What to work on: Each line below is to be copied out exactly, and none may be omitted.

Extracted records
++++++++++++++++++++
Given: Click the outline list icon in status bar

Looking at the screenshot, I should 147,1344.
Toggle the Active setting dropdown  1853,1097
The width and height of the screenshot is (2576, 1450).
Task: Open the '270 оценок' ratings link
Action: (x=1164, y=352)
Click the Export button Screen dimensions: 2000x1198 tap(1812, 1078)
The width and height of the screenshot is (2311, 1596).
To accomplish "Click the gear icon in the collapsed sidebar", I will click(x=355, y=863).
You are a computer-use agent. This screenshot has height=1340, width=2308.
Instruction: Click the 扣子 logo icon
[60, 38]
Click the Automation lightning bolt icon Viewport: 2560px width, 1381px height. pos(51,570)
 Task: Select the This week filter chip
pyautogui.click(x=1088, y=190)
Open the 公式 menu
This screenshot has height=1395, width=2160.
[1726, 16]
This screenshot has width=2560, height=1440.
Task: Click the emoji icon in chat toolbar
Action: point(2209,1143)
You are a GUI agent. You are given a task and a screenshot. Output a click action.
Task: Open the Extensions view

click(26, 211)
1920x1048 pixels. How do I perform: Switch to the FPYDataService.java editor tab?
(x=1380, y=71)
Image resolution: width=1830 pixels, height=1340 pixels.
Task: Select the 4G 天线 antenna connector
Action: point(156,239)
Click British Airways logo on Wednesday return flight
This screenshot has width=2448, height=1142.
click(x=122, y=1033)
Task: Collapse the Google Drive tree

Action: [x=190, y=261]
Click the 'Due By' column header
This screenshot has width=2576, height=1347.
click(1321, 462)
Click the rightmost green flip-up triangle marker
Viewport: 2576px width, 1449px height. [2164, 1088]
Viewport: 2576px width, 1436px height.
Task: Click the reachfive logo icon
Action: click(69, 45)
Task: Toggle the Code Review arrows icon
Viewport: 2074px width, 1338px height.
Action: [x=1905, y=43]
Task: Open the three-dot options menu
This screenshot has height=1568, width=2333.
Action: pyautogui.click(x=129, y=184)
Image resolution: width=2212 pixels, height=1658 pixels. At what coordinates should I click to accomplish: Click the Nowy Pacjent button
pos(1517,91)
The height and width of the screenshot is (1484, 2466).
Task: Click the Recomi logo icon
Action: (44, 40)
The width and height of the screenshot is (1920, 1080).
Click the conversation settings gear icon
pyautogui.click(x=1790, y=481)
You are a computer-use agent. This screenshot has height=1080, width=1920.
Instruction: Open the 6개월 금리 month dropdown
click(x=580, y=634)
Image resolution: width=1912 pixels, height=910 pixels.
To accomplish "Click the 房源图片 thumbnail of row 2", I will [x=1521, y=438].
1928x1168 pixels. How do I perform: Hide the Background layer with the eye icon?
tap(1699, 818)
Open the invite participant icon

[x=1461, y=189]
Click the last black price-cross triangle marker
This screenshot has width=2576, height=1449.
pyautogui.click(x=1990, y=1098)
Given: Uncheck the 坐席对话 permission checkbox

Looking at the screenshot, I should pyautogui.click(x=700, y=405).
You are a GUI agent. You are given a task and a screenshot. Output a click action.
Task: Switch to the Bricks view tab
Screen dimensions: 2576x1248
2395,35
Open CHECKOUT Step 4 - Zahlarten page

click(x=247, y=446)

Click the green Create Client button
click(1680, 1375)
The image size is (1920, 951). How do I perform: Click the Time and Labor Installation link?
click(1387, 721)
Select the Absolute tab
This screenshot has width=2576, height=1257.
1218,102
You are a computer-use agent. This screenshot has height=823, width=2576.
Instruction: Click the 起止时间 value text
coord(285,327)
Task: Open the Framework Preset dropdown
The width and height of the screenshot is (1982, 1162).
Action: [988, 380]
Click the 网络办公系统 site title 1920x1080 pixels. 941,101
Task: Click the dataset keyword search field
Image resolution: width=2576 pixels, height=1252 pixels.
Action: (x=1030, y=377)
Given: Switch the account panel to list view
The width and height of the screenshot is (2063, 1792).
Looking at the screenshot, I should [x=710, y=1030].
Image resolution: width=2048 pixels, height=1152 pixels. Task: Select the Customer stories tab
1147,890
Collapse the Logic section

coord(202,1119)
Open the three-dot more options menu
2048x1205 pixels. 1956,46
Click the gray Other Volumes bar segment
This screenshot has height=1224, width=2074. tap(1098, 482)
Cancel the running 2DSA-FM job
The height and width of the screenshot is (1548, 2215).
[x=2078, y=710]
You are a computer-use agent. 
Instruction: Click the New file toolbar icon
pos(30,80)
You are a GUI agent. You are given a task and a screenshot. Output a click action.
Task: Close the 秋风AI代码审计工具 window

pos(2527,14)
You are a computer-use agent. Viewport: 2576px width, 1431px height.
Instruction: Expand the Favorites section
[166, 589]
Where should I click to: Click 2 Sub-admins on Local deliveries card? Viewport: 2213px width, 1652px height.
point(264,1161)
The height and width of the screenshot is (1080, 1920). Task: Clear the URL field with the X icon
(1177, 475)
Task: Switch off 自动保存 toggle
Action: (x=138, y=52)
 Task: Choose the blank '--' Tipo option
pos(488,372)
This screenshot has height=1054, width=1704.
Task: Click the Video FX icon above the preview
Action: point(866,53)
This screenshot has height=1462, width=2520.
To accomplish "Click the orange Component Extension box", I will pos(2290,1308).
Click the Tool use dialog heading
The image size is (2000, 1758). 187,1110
++++++++++++++++++++
Output for this exercise:
Given: Click the outline list icon in status bar

Looking at the screenshot, I should 147,1344.
Toggle the Active setting dropdown  1853,1097
The width and height of the screenshot is (2576, 1450).
Task: Open the '270 оценок' ratings link
Action: (x=1164, y=352)
Click the Export button Screen dimensions: 2000x1198 tap(1812, 1078)
The width and height of the screenshot is (2311, 1596).
To accomplish "Click the gear icon in the collapsed sidebar", I will click(x=355, y=863).
You are a computer-use agent. This screenshot has height=1340, width=2308.
Instruction: Click the 扣子 logo icon
[60, 38]
Click the Automation lightning bolt icon Viewport: 2560px width, 1381px height. pos(51,570)
 Task: Select the This week filter chip
pyautogui.click(x=1088, y=190)
Open the 公式 menu
This screenshot has height=1395, width=2160.
[1726, 16]
This screenshot has width=2560, height=1440.
Task: Click the emoji icon in chat toolbar
Action: point(2209,1143)
You are a GUI agent. You are given a task and a screenshot. Output a click action.
Task: Open the Extensions view

click(26, 211)
1920x1048 pixels. How do I perform: Switch to the FPYDataService.java editor tab?
(x=1380, y=71)
Image resolution: width=1830 pixels, height=1340 pixels.
Task: Select the 4G 天线 antenna connector
Action: point(156,239)
Click British Airways logo on Wednesday return flight
This screenshot has width=2448, height=1142.
click(x=122, y=1033)
Task: Collapse the Google Drive tree

Action: [x=190, y=261]
Click the 'Due By' column header
This screenshot has width=2576, height=1347.
click(1321, 462)
Click the rightmost green flip-up triangle marker
Viewport: 2576px width, 1449px height. [2164, 1088]
Viewport: 2576px width, 1436px height.
Task: Click the reachfive logo icon
Action: click(69, 45)
Task: Toggle the Code Review arrows icon
Viewport: 2074px width, 1338px height.
Action: [x=1905, y=43]
Task: Open the three-dot options menu
This screenshot has height=1568, width=2333.
Action: pyautogui.click(x=129, y=184)
Image resolution: width=2212 pixels, height=1658 pixels. At what coordinates should I click to accomplish: Click the Nowy Pacjent button
pos(1517,91)
The height and width of the screenshot is (1484, 2466).
Task: Click the Recomi logo icon
Action: (44, 40)
The width and height of the screenshot is (1920, 1080).
Click the conversation settings gear icon
pyautogui.click(x=1790, y=481)
You are a computer-use agent. This screenshot has height=1080, width=1920.
Instruction: Open the 6개월 금리 month dropdown
click(x=580, y=634)
Image resolution: width=1912 pixels, height=910 pixels.
To accomplish "Click the 房源图片 thumbnail of row 2", I will [x=1521, y=438].
1928x1168 pixels. How do I perform: Hide the Background layer with the eye icon?
tap(1699, 818)
Open the invite participant icon

[x=1461, y=189]
Click the last black price-cross triangle marker
This screenshot has width=2576, height=1449.
pyautogui.click(x=1990, y=1098)
Given: Uncheck the 坐席对话 permission checkbox

Looking at the screenshot, I should pyautogui.click(x=700, y=405).
You are a GUI agent. You are given a task and a screenshot. Output a click action.
Task: Switch to the Bricks view tab
Screen dimensions: 2576x1248
2395,35
Open CHECKOUT Step 4 - Zahlarten page

click(x=247, y=446)

Click the green Create Client button
click(1680, 1375)
The image size is (1920, 951). How do I perform: Click the Time and Labor Installation link?
click(1387, 721)
Select the Absolute tab
This screenshot has width=2576, height=1257.
1218,102
You are a computer-use agent. This screenshot has height=823, width=2576.
Instruction: Click the 起止时间 value text
coord(285,327)
Task: Open the Framework Preset dropdown
The width and height of the screenshot is (1982, 1162).
Action: [988, 380]
Click the 网络办公系统 site title 1920x1080 pixels. 941,101
Task: Click the dataset keyword search field
Image resolution: width=2576 pixels, height=1252 pixels.
Action: (x=1030, y=377)
Given: Switch the account panel to list view
The width and height of the screenshot is (2063, 1792).
Looking at the screenshot, I should [x=710, y=1030].
Image resolution: width=2048 pixels, height=1152 pixels. Task: Select the Customer stories tab
1147,890
Collapse the Logic section

coord(202,1119)
Open the three-dot more options menu
2048x1205 pixels. 1956,46
Click the gray Other Volumes bar segment
This screenshot has height=1224, width=2074. tap(1098, 482)
Cancel the running 2DSA-FM job
The height and width of the screenshot is (1548, 2215).
[x=2078, y=710]
You are a computer-use agent. 
Instruction: Click the New file toolbar icon
pos(30,80)
You are a GUI agent. You are given a task and a screenshot. Output a click action.
Task: Close the 秋风AI代码审计工具 window

pos(2527,14)
You are a computer-use agent. Viewport: 2576px width, 1431px height.
Instruction: Expand the Favorites section
[166, 589]
Where should I click to: Click 2 Sub-admins on Local deliveries card? Viewport: 2213px width, 1652px height.
point(264,1161)
The height and width of the screenshot is (1080, 1920). Task: Clear the URL field with the X icon
(1177, 475)
Task: Switch off 自动保存 toggle
Action: (x=138, y=52)
 Task: Choose the blank '--' Tipo option
pos(488,372)
This screenshot has height=1054, width=1704.
Task: Click the Video FX icon above the preview
Action: point(866,53)
This screenshot has height=1462, width=2520.
To accomplish "Click the orange Component Extension box", I will pos(2290,1308).
Click the Tool use dialog heading
The image size is (2000, 1758). 187,1110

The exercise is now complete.